■ Supplied data ■
◇ ◇ ◇ ◇

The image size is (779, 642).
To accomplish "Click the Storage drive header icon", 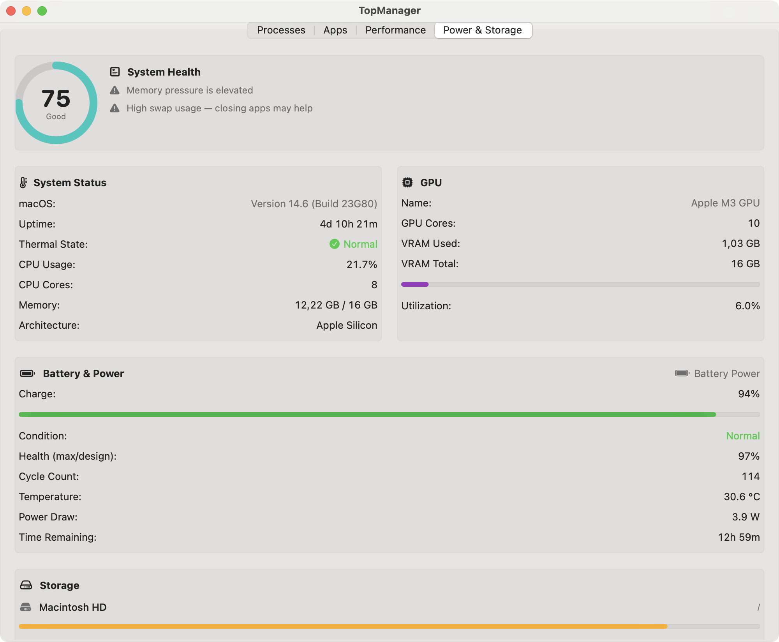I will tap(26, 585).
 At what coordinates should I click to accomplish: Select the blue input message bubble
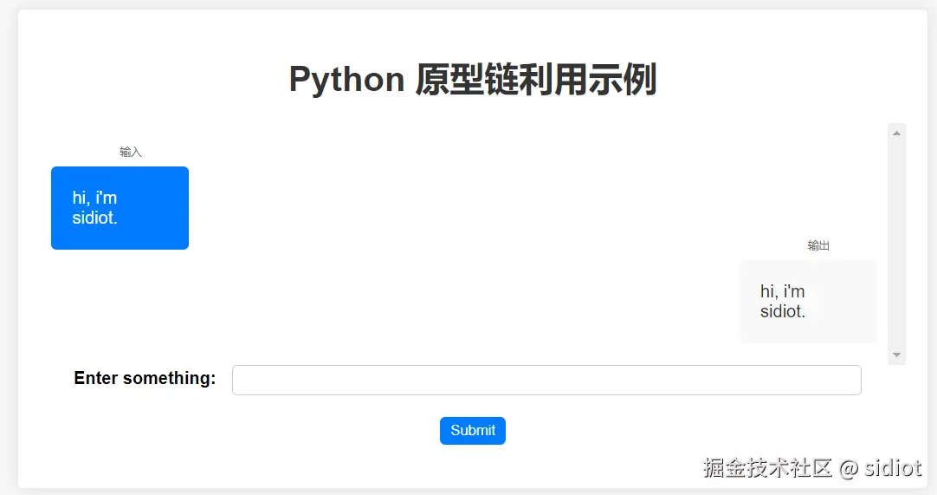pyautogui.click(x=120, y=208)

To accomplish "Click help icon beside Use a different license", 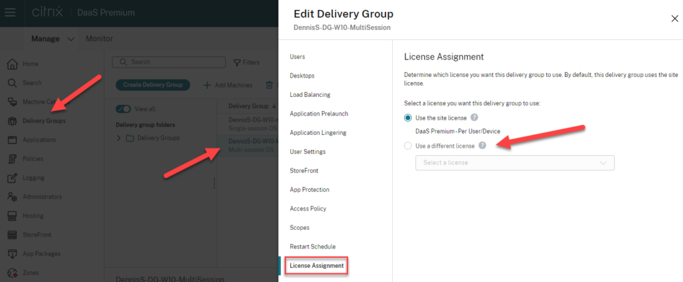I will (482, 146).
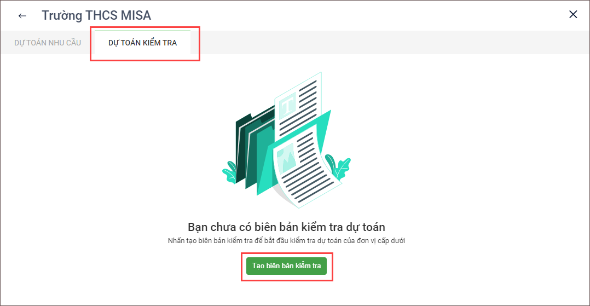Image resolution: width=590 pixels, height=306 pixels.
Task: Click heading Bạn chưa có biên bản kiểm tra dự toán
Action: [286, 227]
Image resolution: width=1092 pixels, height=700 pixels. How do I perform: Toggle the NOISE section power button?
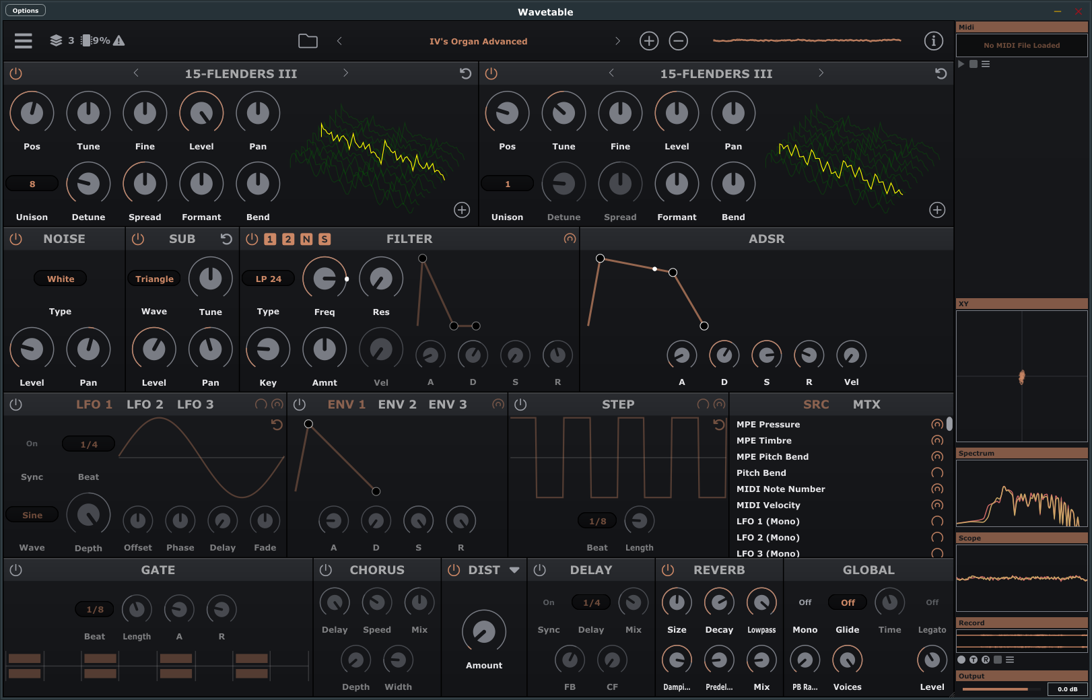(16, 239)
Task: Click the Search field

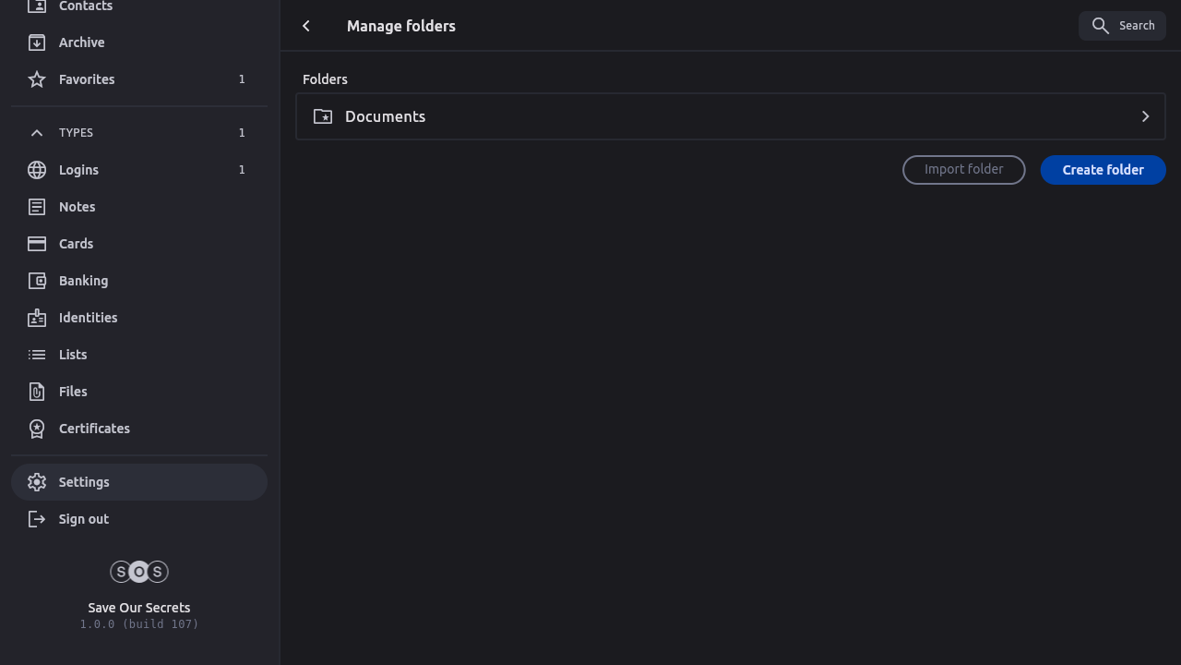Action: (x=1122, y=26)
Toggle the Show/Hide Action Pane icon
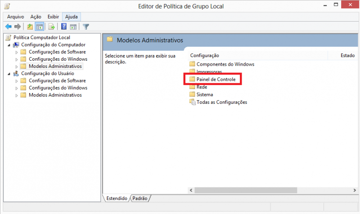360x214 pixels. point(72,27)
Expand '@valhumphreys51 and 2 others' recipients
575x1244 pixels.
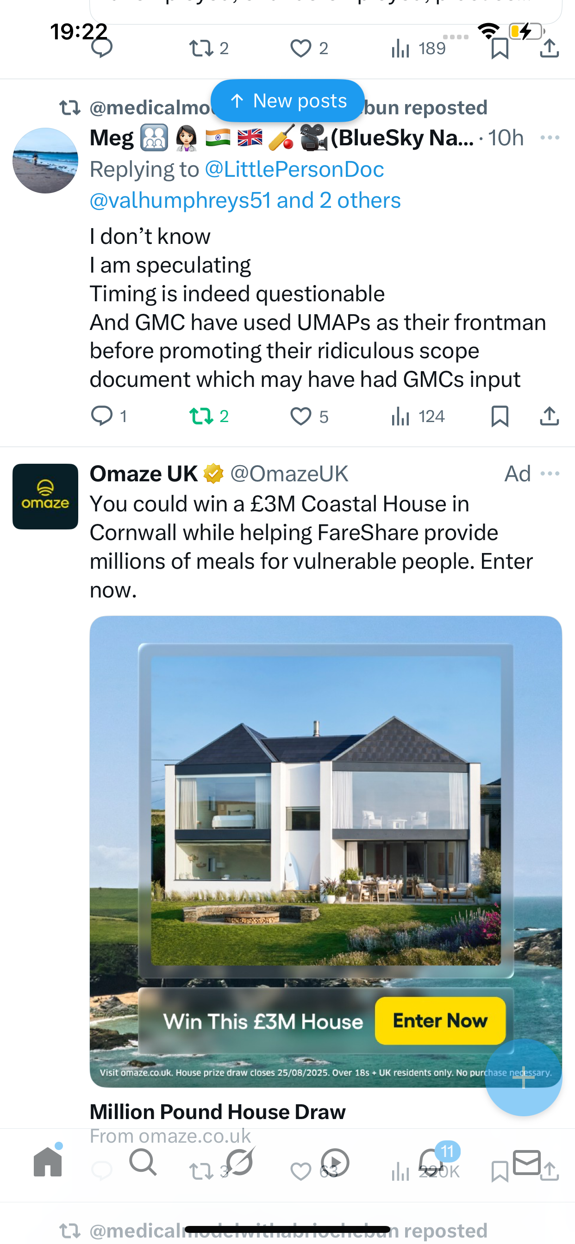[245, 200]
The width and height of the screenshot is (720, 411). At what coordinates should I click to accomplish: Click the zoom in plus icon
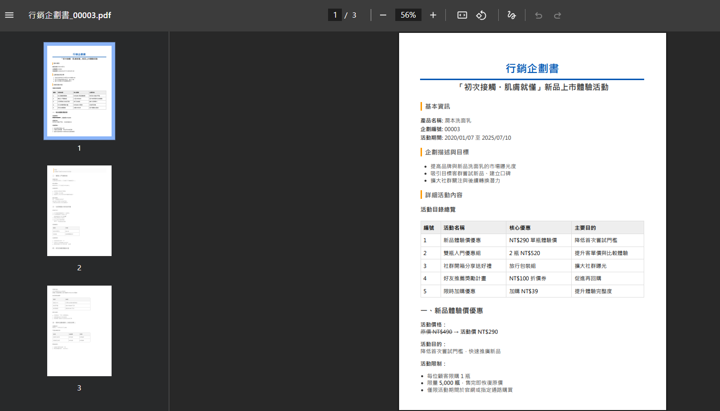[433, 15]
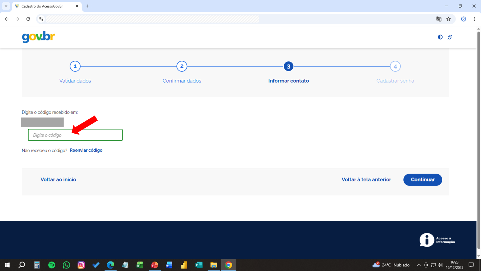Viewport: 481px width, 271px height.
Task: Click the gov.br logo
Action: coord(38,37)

◇ ◇ ◇ ◇

■ What is expected ■
Emit the lines of the data above from the one containing "Task: Click the Search field" through its final line, both endpoints included. Pictures do not belong in the output.

■ Answer space ■
Task: Click the Search field

Action: (x=1122, y=26)
Toggle the Show/Hide Action Pane icon
360x214 pixels. point(72,27)
Expand '@valhumphreys51 and 2 others' recipients
575x1244 pixels.
[245, 200]
The width and height of the screenshot is (720, 411). At what coordinates should I click to accomplish: Click the zoom in plus icon
[433, 15]
Viewport: 481px width, 271px height.
Task: Click the gov.br logo
Action: coord(38,37)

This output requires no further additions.